A research team, led by the University of Maryland (UMD), made a breakthrough in understanding how plant cells grow. Their findings, published in the journal Nature Plants, provide valuable insights into the mechanisms underlying cell expansion, a crucial process for plant growth and development.

Cell expansion is a fundamental process in plant growth, allowing plants to increase in size and develop various structures. During cell expansion, the cell wall, which acts as a rigid boundary surrounding the cell, becomes looser, enabling the cell to absorb water and enlarge.

The research team, headed by UMD's Assistant Professor of Plant Science, Xin Li, focused on a group of proteins called expansins, known to play a vital role in cell expansion by loosening the cell wall. Expansins are secreted by the cell and move into the cell wall, where they break down the bonds that hold the wall's components together.

Using a combination of biochemical, genetic, and imaging techniques, the team studied the function of expansins in Arabidopsis thaliana, a small flowering plant commonly used as a model organism in plant biology.

They discovered that expansins work in concert with other proteins, referred to as "xyloglucan endotransglycosylases" (XETs), to facilitate cell expansion. XETs are enzymes that help rearrange and reconnect the components of the cell wall, allowing the wall to expand while maintaining its integrity.

The researchers found that expansins and XETs work together in a coordinated manner to loosen and modify the cell wall structure, enabling the cell to absorb water and enlarge. This coordinated action is crucial for efficient and controlled cell expansion.

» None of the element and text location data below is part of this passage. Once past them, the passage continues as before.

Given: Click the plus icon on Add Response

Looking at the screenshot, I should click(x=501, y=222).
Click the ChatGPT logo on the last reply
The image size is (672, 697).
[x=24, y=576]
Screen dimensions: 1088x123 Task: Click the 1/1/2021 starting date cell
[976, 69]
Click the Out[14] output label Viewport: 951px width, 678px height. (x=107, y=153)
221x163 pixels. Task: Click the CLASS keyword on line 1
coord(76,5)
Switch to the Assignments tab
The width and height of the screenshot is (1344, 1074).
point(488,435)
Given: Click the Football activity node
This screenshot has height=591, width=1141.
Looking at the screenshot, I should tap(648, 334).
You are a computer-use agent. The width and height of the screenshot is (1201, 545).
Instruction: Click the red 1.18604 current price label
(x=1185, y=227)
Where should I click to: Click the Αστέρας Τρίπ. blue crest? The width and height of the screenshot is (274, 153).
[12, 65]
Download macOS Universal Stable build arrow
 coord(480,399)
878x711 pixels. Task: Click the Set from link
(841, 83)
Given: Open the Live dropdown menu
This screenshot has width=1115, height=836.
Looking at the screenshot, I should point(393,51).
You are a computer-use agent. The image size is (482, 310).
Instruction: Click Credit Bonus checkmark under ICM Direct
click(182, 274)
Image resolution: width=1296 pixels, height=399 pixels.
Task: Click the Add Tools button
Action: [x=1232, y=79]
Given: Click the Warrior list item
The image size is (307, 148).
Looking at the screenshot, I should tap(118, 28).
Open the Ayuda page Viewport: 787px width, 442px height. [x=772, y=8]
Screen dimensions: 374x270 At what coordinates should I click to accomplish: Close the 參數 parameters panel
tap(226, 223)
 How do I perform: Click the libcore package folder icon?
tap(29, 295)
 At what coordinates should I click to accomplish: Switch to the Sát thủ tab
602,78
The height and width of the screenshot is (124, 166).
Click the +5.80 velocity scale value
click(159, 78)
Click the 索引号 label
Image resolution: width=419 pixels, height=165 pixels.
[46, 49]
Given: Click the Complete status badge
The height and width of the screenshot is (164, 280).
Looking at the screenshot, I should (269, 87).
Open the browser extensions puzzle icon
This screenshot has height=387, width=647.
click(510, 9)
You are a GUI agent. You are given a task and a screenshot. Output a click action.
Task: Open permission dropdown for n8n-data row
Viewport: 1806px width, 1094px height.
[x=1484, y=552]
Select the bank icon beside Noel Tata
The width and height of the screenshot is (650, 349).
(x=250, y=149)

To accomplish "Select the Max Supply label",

The study also revealed that the activity of expansins and XETs is regulated by various signals and environmental cues. For example, the application of the plant hormone auxin stimulates the expression of expansin and XET genes, leading to increased cell expansion.

This research significantly enhances our understanding of the molecular mechanisms underlying cell expansion in plants. By elucidating the roles of expansins and XETs, and their regulation, the findings pave the way for potential applications in agriculture and horticulture. Manipulating expansin and XET activity could lead to the development of novel strategies to improve crop growth and yield, or modify the properties of plant-based materials used in various industries.